C. Breunig (Music); P. Miller (Lab)  |  Jul 01, 2015
192kHz/24-bit ALAC/FLAC, CKD 479 (supplied by www. linnrecords. com) Most collectors will have discovered the Mozart Divertimenti and Serenades via Decca and its mono/stereo LP series with various Viennese ensembles, from the time of Willi Boskovsky. Linn’s enjoyable programme with the SCO players – pairs of clarinets, horns and bassoons – has more of an ‘outdoors’ style, fresh and open.

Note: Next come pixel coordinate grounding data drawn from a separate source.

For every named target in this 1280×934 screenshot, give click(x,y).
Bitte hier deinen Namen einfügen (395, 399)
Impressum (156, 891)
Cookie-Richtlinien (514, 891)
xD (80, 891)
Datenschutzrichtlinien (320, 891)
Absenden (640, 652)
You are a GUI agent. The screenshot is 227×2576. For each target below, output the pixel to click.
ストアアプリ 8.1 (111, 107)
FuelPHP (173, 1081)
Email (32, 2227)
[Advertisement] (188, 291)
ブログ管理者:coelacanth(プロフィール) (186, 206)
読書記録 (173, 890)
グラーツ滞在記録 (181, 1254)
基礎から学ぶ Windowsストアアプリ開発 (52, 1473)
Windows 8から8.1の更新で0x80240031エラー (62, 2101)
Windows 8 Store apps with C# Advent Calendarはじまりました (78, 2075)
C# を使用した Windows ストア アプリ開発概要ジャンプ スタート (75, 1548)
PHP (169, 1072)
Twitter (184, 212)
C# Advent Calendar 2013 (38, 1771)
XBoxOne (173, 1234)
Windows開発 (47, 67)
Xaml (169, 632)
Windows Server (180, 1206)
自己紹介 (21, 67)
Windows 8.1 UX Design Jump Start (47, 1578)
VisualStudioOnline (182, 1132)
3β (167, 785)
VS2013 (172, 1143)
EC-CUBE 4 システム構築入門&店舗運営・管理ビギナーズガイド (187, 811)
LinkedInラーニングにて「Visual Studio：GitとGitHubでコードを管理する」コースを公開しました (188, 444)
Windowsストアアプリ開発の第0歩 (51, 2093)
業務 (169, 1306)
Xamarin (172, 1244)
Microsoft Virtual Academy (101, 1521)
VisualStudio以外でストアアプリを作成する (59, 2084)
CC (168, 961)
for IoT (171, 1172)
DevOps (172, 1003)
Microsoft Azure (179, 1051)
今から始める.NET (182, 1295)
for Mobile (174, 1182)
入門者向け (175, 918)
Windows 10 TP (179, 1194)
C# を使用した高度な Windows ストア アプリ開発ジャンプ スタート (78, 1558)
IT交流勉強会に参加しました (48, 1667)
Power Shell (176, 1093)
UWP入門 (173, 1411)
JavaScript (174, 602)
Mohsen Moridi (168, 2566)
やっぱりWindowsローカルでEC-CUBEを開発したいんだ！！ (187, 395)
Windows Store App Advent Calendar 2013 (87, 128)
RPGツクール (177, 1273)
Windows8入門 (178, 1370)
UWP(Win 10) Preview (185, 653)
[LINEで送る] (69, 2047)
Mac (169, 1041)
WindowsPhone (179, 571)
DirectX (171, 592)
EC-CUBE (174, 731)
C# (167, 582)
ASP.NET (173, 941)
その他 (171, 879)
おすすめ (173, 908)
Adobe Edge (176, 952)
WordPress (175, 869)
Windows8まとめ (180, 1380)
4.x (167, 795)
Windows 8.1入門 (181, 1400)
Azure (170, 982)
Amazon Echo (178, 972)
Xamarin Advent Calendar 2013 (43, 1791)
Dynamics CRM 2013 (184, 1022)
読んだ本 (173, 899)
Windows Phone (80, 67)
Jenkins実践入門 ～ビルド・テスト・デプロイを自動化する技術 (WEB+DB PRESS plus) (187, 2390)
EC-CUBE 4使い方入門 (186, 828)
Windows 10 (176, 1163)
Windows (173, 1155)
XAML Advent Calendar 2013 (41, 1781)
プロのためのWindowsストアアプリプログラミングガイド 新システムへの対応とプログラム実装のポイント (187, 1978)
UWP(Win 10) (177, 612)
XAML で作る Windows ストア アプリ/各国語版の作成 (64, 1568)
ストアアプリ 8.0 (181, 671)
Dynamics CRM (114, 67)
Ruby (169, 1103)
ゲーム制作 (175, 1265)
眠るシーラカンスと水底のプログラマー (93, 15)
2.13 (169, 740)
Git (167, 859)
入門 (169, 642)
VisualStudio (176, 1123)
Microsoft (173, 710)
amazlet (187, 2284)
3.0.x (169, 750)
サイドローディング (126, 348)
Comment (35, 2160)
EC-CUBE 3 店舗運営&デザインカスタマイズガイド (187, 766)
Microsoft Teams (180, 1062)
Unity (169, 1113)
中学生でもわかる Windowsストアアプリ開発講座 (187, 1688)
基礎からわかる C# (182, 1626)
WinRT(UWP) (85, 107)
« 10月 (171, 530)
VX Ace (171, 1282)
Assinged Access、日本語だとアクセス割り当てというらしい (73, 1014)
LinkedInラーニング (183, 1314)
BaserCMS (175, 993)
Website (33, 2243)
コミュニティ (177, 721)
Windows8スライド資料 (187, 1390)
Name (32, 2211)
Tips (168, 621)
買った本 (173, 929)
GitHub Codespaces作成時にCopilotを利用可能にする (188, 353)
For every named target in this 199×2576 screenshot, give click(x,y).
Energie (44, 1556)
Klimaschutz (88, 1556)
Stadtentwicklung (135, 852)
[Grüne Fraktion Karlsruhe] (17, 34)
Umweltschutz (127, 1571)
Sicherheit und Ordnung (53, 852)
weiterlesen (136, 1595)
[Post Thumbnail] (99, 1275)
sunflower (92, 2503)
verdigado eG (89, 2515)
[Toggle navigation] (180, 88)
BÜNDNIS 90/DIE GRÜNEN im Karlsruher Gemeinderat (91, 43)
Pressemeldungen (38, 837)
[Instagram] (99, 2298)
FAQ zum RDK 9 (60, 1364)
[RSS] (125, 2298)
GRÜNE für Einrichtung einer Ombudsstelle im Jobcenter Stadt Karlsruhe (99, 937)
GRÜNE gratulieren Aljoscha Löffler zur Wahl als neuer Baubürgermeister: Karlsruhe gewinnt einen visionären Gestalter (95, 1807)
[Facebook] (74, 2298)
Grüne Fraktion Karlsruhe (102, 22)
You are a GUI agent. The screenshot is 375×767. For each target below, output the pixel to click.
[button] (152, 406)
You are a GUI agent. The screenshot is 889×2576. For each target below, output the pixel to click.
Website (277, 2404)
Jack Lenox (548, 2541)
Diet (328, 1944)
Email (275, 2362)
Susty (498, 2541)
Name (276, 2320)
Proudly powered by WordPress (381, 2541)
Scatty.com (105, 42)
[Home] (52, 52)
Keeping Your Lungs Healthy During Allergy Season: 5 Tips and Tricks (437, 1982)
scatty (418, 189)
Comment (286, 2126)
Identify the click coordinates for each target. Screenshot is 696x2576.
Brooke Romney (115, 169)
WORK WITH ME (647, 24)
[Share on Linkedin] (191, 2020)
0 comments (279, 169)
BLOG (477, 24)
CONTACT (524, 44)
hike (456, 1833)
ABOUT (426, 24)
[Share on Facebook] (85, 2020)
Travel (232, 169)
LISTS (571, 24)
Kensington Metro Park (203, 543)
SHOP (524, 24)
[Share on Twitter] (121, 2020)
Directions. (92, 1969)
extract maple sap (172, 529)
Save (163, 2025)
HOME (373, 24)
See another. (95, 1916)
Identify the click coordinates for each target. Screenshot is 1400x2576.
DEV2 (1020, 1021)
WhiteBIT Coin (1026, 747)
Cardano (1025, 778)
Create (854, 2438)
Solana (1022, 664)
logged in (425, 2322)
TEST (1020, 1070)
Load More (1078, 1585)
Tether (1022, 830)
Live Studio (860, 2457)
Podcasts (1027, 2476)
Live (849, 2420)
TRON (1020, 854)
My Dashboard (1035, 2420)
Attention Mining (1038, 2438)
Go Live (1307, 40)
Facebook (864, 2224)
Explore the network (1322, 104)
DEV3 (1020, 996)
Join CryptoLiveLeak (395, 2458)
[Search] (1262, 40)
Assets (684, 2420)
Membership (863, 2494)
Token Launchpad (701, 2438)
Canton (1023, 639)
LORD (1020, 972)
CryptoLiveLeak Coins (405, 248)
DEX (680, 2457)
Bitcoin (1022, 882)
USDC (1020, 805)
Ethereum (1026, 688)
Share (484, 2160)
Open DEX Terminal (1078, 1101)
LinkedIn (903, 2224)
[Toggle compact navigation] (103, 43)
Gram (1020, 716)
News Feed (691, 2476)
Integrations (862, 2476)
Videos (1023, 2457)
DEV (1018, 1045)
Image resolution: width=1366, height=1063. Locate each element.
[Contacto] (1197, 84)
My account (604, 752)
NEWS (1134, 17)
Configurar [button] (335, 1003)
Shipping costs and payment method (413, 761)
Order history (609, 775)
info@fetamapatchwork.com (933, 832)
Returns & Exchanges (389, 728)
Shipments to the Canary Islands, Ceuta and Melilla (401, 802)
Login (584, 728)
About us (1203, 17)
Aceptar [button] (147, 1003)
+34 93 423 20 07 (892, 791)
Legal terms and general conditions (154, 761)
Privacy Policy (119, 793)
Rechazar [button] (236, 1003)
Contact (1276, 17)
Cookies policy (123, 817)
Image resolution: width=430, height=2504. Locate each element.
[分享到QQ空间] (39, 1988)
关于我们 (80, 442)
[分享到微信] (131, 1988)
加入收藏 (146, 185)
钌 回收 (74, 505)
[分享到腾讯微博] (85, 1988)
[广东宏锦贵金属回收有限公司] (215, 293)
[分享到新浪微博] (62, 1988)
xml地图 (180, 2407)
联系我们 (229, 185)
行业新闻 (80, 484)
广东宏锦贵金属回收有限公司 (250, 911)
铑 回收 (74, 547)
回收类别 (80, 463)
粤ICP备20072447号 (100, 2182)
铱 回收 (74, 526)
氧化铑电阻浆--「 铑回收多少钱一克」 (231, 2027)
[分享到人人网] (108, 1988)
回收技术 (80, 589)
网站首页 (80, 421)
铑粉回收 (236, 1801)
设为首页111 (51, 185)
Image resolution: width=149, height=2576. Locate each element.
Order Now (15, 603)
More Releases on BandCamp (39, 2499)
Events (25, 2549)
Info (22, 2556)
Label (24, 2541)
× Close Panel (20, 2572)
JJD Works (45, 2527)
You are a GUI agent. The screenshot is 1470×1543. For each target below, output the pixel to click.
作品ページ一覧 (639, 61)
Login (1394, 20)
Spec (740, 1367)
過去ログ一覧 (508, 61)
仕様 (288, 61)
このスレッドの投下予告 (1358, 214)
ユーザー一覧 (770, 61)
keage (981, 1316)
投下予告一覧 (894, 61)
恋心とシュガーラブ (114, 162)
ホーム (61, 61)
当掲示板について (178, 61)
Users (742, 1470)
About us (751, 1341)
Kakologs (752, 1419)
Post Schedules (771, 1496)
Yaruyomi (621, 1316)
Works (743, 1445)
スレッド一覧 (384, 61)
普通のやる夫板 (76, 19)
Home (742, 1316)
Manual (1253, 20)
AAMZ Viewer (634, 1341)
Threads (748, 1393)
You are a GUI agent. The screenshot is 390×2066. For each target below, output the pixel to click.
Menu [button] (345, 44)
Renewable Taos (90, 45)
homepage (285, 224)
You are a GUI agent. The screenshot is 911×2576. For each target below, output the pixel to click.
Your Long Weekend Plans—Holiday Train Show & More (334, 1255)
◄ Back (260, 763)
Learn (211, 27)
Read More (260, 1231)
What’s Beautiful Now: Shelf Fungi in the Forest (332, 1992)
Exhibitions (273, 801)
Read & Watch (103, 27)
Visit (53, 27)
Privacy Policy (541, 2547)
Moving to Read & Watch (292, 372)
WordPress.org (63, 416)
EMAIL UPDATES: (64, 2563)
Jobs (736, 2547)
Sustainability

A. Everard (Music); P. Miller (Lab)  |  Jul 01, 2015
See what they did with the album name? Hmmm – but obvious title aside, this is a striking set, combining the talents of guitarist Young with the piano of Marcin Wasilewski (whose trio also contributes bass and drums) and saxophonist Trygve Seim, to form a quintet clearly locked together and understanding each other’s every move. It works well, from the reflective opener, ‘I Lost My Heart to You’, through to the rather more upbeat ‘Bounce’, for which Young swaps acoustic for electric – and an electric with a lovely hollow-bodied tone – and the changing paces of 1970. The appeal is extended by a typically up close and personal ECM recording, though at times it does seem a little ‘hot’, with a bit too much sax breathiness and cymbal splash. However, it’s always interesting and involving, and the musicianship on offer here is peerless.
A. Everard (Music); P. Miller (Lab)  |  Jul 01, 2015
I guess when you get to your 12th studio album you might be forgiven for running out of steam a bit, but this latest package from jazz diva Diana Krall has been received with somewhat mixed reviews, since its belated release due to the singer/pianist’s illness. It’s a bit of an oddity, comprising mainly of ’70s ballads by the likes of Randy Newman, The Carpenters and Elton John, and with not much sign of the piano fireworks Krall has brought to bear on some of her previous outings. It may be the familiarity of so much of the material, or that these new recordings don’t bring too much we didn’t already know, but this does seem something of an exercise in treading water. Even a new song by Paul McCartney doesn’t help much, a duet on Georgie Fame’s ‘Yeah Yeah’ is only 50% successful(!) and, while the sound is workmanlike, even that doesn’t really stand out.
C. Breunig (Music); P. Miller (Lab)  |  Jul 01, 2015
You don’t get a booklet PDF with this download so you’ll need to see the web page for full track details. Obviously, there’s the Chopin Cello Sonata and the Grand Duo he co-wrote with cellist and friend Auguste Franchomme. Track 9 is a Nocturne by him, track 8 his setting of Chopin’s Op. 15:1.